With one hand in front of the other and one shaky foot after the next, I climb the ladder. The tree house is bright. Will must have given Izzy a flashlight. She’s huddled in the corner of the tree house with a large blanket wrapped around her and a thermos in her hand. Her face is red and tearstained.

“Mommy!” she cries.

I fall to my knees, grabbing her, holding her, kissing her. Tyler comes barreling behind me and takes a place next to Izzy and does the same as me.

Looks like we’re going for option number two—loving on her like the panic-stricken parents we are.

“I can’t believe you ran away like that. Do you know how sick with worry we were?” I state as I hold her and cry and laugh and scowl. “Isabella Landish, don’t you ever do anything like that again. No matter how mad you are at me or Daddy or the world, don’t ever leave home.”

She cries into my chest and then looks up at me and Tyler. He rubs her tears from her cheeks and kisses her head.

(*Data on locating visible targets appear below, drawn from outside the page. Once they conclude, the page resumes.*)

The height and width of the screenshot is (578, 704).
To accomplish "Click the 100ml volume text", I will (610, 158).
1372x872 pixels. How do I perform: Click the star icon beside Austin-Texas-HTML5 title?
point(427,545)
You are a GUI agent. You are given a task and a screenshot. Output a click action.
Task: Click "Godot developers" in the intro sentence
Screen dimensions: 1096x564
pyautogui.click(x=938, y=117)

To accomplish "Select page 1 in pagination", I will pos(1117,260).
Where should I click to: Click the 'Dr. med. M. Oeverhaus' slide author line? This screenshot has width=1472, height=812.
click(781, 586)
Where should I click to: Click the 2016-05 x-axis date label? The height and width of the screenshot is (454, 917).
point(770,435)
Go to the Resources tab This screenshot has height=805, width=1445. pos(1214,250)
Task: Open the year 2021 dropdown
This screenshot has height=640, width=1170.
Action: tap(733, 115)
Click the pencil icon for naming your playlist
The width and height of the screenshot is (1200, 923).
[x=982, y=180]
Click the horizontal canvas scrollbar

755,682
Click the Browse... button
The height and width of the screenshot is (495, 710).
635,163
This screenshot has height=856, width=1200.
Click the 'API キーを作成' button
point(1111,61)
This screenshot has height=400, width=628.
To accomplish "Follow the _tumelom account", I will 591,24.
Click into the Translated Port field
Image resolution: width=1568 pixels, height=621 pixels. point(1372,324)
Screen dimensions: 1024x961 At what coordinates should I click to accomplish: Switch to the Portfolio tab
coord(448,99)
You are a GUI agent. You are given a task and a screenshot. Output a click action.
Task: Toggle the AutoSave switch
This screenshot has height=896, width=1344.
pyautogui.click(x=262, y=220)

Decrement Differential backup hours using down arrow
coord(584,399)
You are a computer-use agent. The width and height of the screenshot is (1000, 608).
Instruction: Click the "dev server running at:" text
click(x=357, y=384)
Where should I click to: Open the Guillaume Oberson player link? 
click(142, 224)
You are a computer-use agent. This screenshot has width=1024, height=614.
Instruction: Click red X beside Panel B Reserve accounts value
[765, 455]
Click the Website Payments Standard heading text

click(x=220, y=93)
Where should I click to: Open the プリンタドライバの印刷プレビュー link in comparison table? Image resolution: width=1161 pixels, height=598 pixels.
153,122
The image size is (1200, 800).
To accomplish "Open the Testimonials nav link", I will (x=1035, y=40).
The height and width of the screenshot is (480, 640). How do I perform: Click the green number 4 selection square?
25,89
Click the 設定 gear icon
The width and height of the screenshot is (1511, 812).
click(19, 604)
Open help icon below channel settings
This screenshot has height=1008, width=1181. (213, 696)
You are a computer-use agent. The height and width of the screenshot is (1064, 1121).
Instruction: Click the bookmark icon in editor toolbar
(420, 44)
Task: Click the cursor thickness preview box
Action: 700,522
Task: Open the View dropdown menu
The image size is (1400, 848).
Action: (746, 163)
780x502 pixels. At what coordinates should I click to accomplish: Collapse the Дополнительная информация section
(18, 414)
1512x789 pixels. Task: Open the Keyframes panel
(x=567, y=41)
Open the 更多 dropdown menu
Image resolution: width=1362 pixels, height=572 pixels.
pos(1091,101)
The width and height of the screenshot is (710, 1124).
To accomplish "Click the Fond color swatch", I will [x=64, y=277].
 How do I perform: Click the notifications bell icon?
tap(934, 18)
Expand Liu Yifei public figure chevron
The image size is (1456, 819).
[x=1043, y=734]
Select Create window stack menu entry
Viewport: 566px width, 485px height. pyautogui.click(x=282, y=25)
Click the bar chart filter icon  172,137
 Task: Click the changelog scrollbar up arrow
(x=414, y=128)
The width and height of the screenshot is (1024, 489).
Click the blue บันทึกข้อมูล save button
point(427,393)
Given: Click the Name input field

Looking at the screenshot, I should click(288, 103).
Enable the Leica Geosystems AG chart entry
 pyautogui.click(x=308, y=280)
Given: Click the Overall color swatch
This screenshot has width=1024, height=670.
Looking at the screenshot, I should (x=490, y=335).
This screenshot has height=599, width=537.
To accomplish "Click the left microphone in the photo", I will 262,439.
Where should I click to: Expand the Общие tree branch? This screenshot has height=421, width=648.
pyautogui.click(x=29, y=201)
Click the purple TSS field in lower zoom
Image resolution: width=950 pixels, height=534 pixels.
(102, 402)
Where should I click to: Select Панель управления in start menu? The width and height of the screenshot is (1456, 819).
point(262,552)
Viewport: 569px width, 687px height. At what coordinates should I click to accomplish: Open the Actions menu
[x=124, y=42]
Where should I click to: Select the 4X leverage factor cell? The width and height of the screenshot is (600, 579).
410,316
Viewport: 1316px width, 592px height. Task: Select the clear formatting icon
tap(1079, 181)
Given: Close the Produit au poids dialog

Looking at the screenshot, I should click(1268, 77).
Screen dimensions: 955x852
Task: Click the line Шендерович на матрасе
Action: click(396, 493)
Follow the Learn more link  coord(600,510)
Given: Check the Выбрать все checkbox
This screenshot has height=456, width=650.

“I love you.Welove you, Izzy. We love you so much. Don’t do that to us again,” he pleads.

She speaks through staggered breaths, her lips trembling. “I was so angry.” Her words are hard to hear as she fights through the gasps.

Tyler rubs her head, and I pat her back and shush her to calm.

“I want our family back together. I want to live in our old house and go to my old school.”

“Iz, if this is about the house and school, you know you can live with me.”

“Tyler!” I admonish.

I know Izzy’s going through something, but he can’t blanket a statement like that to her.

“I want to live with Mommy. Why can’t you two be normal?” She grips Tyler’s shirt and looks up at him with a frown that cascades down her face. “I hate you so much for cheating on Mommy with Maisie. You don’t talk about it, but I know what happened. I hate you, Mom, for always pretending everything’s normal. It’s not fucking normal!”

Tyler looks like he’s been punched in the gut. I understand the feeling. I also note Izzy’s appropriate use of the F-word, which, by look on Tyler’s face, neither of us is going to address right now.

He gently removes Izzy from the tight grasp she has around him and moves back so she can see his face. “Iz, this is all my fault. Everything. From breaking up with Mom to giving you false hope that we could be a family again. I love your mom, and I have since I was fifteen years old. We fell out of love with each other, and there’s no going back. If we did, we’d be pretending, and that’s not fair to you.”

“I was happy when you were pretending. When you were separated but living together before the divorce … I was okay with that.”

He gives a sad smile. “I don’t want you to grow up thinking it’s okay for a man to hurt you the way I did your mother, and you take him back to pretend to be happy. You deserve so much more than that. While I’d love to be a family again—because coming home every day to you and Hunter is the thing I miss most in this world—I can’t do that to you.”

She looks over at me for confirmation.

I nod.

“He’s right. Daddy and I had our hard times, yet I wouldn’t change a thing. Our love brought us you. Being your parents is the greatest joy in the world, and there is no pretending with that. As for our family? Well, I just walked through a room full of people who were very scared tonight. Scared because they love you. Hunter, Grandpa, Tara, Jillian, Ainsley, Maisie … even Anna was out with Grandpa.”

“Will was here too,” she adds. “He brought me cocoa.”